** AVAILABLE RECORDS follows **

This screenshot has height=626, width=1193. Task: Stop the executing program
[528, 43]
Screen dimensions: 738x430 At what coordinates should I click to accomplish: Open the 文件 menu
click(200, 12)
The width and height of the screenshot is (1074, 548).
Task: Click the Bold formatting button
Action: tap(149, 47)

** End of AVAILABLE RECORDS **

WORK TO BE COMPLETED ::
In the listing above, find the line containing "Screen dimensions: 738x430", then reproduce it and each line after it through the end, exactly and with nothing added.

WRITTEN ANSWER ::
Screen dimensions: 738x430 At what coordinates should I click to accomplish: Open the 文件 menu
click(200, 12)
The width and height of the screenshot is (1074, 548).
Task: Click the Bold formatting button
Action: tap(149, 47)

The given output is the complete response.